Face à l’impasse politique, plusieurs organisations de jeunes proposent une transition dirigée par l’OPC, en rupture avec les arrangements entre élites
Dans un contexte de crise politique prolongée, plusieurs organisations de la jeunesse haïtienne, dont KLEA, FÒS, Mouvement Jeunesse Debout et KAS, ont rendu publique une proposition ambitieuse pour une sortie de crise fondée sur l’éthique, la transparence et la participation citoyenne. Intitulée « Transfert éthique et transparence du pouvoir », cette proposition met en avant une alternative au Conseil Présidentiel de Transition (CPT), jugé inefficace et illégitime.
Depuis l’assassinat du président Jovenel Moïse en 2021, Haïti est plongée dans une instabilité institutionnelle sans précédent. L’absence de mécanisme constitutionnel clair pour combler le vide laissé par cette tragédie a conduit à une série d’arrangements politiques déconnectés des aspirations populaires. Le CPT, mis en place en avril 2024, était censé représenter une voie de sortie. Mais selon les signataires du document, il a échoué à remplir ses deux missions essentielles : restaurer la sécurité et organiser des élections crédibles.
« Ce ne sont plus les autorités qui dirigent réellement, mais bien les gangs », dénoncent les jeunes dans leur manifeste. Ils condamnent fermement « cette dynamique de fabrication institutionnelle dénuée d’ancrage populaire » et appellent à mettre fin aux gouvernances issues de négociations opaques entre élites politiques et économiques.

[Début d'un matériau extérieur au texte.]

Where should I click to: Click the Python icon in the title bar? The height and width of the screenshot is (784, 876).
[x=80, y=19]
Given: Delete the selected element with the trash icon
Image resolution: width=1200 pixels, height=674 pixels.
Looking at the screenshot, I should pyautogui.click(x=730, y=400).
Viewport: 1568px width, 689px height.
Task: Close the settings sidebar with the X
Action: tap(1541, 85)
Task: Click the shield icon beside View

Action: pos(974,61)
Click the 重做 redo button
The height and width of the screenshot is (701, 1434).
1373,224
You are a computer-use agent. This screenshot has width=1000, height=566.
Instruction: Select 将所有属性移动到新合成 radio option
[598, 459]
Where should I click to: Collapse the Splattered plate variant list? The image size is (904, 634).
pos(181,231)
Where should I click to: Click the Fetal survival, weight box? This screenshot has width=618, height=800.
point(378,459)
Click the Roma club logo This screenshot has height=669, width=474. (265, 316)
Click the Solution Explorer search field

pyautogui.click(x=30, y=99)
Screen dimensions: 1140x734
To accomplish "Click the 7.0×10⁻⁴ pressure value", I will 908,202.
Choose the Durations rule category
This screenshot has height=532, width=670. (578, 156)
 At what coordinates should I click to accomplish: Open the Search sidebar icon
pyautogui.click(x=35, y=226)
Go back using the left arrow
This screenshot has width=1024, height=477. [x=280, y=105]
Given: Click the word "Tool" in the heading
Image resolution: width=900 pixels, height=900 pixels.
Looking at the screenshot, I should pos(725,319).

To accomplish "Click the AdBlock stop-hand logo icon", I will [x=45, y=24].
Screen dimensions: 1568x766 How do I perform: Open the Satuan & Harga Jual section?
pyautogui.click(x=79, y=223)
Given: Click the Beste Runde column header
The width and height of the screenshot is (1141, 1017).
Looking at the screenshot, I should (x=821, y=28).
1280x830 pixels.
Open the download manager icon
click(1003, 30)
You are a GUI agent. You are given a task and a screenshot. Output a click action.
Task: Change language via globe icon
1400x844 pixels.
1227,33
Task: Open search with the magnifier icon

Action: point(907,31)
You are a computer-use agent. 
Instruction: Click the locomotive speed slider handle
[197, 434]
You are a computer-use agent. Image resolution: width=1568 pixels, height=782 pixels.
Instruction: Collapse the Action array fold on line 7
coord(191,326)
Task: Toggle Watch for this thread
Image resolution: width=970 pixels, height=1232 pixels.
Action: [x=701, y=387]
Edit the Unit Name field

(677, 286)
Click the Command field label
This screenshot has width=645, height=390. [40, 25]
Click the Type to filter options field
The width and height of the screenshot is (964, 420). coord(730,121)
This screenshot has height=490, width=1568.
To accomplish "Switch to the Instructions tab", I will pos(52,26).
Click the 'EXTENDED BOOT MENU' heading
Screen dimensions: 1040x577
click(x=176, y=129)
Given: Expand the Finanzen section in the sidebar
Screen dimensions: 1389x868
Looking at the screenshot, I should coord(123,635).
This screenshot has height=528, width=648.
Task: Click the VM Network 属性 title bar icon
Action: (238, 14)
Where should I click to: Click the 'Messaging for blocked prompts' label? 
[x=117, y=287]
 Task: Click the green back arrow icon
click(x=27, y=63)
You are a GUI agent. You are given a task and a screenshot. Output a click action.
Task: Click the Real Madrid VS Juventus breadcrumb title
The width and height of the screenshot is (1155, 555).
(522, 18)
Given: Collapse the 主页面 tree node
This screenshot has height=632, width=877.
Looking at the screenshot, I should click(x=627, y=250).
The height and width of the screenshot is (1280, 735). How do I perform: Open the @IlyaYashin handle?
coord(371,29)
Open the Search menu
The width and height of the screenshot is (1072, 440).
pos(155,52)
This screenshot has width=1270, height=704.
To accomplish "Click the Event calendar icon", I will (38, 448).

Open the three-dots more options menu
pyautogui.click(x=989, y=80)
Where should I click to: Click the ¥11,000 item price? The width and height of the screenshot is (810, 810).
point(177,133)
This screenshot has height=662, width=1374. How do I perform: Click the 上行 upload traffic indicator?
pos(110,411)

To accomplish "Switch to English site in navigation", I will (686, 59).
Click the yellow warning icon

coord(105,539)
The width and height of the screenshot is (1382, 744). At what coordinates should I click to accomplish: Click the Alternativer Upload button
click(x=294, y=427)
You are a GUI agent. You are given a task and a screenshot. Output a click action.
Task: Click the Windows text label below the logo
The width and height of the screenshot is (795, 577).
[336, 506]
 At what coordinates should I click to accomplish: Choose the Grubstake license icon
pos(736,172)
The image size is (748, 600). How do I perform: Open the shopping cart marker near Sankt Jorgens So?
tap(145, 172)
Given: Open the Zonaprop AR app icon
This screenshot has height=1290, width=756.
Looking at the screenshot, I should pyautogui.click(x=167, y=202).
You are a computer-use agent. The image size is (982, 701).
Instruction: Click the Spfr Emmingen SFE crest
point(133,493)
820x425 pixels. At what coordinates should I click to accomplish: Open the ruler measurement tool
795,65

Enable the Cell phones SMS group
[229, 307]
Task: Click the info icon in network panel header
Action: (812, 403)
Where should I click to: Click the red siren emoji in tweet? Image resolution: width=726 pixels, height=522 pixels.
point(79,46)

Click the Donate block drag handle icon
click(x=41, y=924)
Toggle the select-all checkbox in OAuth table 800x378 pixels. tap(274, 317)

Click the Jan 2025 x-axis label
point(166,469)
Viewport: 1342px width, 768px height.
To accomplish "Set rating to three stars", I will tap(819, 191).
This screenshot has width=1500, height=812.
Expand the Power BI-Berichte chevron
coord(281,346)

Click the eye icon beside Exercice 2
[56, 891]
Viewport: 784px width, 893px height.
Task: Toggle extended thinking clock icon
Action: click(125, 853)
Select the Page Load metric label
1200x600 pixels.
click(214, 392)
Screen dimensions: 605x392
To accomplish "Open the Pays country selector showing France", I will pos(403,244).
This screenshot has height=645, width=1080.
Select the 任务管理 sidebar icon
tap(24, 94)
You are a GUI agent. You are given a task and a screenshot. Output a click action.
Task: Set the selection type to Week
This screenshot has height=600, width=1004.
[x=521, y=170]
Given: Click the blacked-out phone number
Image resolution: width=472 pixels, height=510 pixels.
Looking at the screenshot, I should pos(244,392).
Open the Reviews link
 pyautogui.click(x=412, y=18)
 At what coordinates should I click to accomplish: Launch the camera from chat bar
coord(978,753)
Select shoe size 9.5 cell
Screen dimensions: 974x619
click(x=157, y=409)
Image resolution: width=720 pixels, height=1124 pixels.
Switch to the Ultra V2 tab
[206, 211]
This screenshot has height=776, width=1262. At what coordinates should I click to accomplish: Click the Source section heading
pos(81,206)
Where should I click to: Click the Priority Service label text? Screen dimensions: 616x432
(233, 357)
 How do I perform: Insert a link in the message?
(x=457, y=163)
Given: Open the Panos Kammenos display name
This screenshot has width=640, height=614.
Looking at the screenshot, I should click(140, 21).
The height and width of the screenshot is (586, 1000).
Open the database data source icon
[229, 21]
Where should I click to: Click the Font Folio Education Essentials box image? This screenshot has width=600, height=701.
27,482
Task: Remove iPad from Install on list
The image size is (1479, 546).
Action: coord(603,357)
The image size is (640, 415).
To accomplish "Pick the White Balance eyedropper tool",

Face à cet échec, les organisations proposent de confier la présidence de la transition à une institution indépendante : l’Office de la Protection du Citoyen (OPC). Créé par la Constitution de 1987, l’OPC est reconnu pour son engagement en faveur des droits humains et sa proximité avec la population.
« Le Protecteur du Citoyen, en tant que personnalité impartiale, incarne le profil idéal pour présider cette période de transition. Il doit être intègre, non compromis politiquement, et bénéficier d’un respect public avéré », précisent les auteurs du document, en s’appuyant sur les articles 11 et 12 de la loi organique de l’OPC.
Le Premier ministre, pour sa part, devrait être désigné sur la base d’un consensus tripartite incluant le secteur politique progressiste, la société civile et les mouvements de jeunesse. Une telle configuration, selon les jeunes, garantirait une gouvernance plus représentative, débarrassée des influences partisanes.
La proposition comprend également un ensemble d’instances appelées à structurer et accompagner la transition sur une durée maximale de 18 mois. Parmi elles:
Une Commission d’unification, composée d’universitaires, d’acteurs de la société civile, de jeunes, d’artistes et de leaders religieux, chargée de préparer une grande Conférence Nationale.
Une Commission de pacification, réunissant des représentants vaudous, protestants et catholiques, pour favoriser le climat de paix nécessaire au désarmement.
Un Organe de Contrôle composé d’institutions comme le CSPJ, la CSCCA et l’ULCC, garant de la bonne gouvernance de la transition.
Sur le plan sécuritaire, les jeunes insistent sur le renforcement du renseignement, la moralisation de la Police Nationale d’Haïti, le soutien aux Forces Armées et une réforme judiciaire en profondeur. À cela s’ajoutent des propositions de mesures sociales comme la revalorisation du salaire minimum et des programmes d’apaisement ciblés.
« Il est temps de choisir la souveraineté, le dialogue national et une refondation sérieuse de l’État », concluent les organisations signataires. Pour elles, cette initiative constitue un devoir moral envers les générations futures et un acte de foi envers les valeurs républicaines.
Elles appellent à la mobilisation de toutes les forces patriotiques autour de cette proposition, pour enfin tracer le chemin vers une nouvelle République, fondée sur la justice, la dignité et la participation citoyenne.